2014年シーズンのSUPER GT/GT500クラスを戦う、レクサス、ニッサン、ホンダのニューマシンは、現時点では今季第5戦鈴鹿1000km(8月17~18日)で揃って初お披露目、という予定であることが明らかになった。

GT500クラスは来季から車両規則がドイツのDTMと共通化される。統一モノコックを使用して新たにつくられる各社のニューマシンの登場が注目されるところだが、今季開幕戦(4月7日)でのシリーズ運営団体GTAの定例記者会見において、坂東正明代表が語った内容は以下のようなもの。

「統一モノコックは5月中には各マニュファクチャラーに1台ずつ届く予定。専有走行でのテストを経たのち、8月の鈴鹿1000kmで3台(レクサス、ニッサン、ホンダ)同時にお披露目をしたいと考えている」。コストダウンを主目的に、統一モノコックや共通パーツを使ったうえで、各社(各車)がそれぞれの外観的な特徴や競争上の利点を出すという新規則で争われるGT500新時代。その元年に向けての準備は着々、といった印象を抱かせた(エンジンは現行DTMとは異なり、新たに2000cc直4ターボが導入される)。

なかでも注目度が高いのはホンダだろう。既に現行車HSV-010 GTの使用は今季限りで、来季からは次期NSXベースのマシンでGT500を戦うことを表明済み。すべてが予定通りに進めば、という注意書きこそ付くが、ある意味では今年8月の鈴鹿1000kmが次期NSXの国内デビュー、というかたちにもなるわけで、チャンピオン争いの正念場ともなるシリーズ最長距離の真夏の一戦は、2014年に向けての注目舞台ともなりそうだ。

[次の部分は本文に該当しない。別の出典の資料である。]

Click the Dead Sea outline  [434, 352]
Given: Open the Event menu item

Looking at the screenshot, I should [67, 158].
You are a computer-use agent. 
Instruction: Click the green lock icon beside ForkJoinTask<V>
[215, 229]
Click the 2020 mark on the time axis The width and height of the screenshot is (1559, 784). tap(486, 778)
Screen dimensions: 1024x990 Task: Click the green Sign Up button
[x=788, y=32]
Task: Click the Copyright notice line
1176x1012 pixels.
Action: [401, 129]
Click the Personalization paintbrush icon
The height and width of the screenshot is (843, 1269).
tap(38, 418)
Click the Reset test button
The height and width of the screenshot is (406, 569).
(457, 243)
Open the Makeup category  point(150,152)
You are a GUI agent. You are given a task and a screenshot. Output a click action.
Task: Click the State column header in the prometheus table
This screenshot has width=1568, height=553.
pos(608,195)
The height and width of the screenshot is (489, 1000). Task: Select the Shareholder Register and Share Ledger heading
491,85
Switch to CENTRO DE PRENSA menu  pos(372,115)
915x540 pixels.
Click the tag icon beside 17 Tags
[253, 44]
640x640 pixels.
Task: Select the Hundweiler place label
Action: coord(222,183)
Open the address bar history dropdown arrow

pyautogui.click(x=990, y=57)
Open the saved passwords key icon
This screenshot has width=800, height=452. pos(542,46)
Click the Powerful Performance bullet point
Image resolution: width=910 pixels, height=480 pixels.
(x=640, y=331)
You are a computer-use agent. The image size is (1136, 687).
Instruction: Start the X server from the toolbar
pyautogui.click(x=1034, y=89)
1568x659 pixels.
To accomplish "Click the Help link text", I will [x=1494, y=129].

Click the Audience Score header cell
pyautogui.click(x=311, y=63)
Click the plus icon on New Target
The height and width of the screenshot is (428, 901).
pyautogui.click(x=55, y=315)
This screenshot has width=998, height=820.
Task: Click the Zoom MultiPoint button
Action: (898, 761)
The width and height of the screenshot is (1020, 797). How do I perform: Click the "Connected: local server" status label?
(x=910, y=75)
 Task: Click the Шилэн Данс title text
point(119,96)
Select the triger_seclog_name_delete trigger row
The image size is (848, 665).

GT500とDTMの技術提携はアメリカのレース界も巻き込んでの大きな流れとなっており、ゆくゆくは「日欧米のワールドカップ的なレースができればベター」と坂東代表。また、7日の会見には今季から新たにSUPER GTのシリーズパートナーとなったドイツのゼット・エフ(ZF)社を代表して、ノルベルト・オーデンダール氏(ZFレースエンジニアリングのCEO)も出席した。ZFはドライブラインやシャシー関連の高性能製品開発で知られ、ZFブランドとSACHSブランドを展開中。14年はGT500の全車がZFのクラッチを使用することも坂東代表、オーデンダールCEOから発表されている。